→ INPUT MATERIAL:
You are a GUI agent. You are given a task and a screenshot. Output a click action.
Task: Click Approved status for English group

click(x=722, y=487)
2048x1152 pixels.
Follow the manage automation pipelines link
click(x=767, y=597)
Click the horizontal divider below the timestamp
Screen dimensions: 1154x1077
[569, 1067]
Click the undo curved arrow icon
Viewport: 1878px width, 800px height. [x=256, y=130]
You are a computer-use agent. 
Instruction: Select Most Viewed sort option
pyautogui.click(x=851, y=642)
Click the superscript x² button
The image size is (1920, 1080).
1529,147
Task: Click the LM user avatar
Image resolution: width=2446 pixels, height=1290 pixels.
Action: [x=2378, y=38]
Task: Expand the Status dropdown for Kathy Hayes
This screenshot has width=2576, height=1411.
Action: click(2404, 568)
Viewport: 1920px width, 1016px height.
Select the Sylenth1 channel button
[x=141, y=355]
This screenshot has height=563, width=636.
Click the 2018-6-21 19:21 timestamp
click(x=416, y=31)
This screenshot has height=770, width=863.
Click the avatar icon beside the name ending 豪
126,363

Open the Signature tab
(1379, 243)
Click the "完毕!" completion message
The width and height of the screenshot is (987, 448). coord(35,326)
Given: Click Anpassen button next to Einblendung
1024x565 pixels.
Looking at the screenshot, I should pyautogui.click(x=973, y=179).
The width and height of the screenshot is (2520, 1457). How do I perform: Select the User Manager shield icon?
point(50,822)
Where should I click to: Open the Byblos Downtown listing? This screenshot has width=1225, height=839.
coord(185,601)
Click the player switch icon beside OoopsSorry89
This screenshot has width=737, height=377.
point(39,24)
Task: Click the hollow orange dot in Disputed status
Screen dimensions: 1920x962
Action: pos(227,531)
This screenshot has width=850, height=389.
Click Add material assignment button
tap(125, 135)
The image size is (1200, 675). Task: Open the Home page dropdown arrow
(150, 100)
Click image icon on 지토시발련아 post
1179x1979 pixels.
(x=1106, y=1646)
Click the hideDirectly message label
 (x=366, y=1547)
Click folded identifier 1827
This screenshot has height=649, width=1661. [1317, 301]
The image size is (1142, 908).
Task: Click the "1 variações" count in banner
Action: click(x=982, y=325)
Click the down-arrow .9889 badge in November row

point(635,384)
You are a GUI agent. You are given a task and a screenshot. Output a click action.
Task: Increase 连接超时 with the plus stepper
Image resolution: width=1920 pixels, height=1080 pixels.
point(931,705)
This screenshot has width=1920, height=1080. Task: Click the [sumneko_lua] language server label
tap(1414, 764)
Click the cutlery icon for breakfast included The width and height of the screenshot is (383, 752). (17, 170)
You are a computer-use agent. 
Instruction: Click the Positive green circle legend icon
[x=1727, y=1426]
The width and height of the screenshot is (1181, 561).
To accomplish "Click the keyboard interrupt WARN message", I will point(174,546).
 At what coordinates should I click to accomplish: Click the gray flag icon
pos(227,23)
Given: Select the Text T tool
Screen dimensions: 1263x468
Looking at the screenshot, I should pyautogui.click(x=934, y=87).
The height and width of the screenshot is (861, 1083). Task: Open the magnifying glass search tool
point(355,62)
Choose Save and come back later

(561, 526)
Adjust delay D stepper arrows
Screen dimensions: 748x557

→ REQUIRED WORK:
Find every line in the records above that contains the word "message", and copy each of those lines.

→ ANSWER TO THE EXERCISE:
Click the "完毕!" completion message
Click the hideDirectly message label
To accomplish "Click the keyboard interrupt WARN message", I will point(174,546).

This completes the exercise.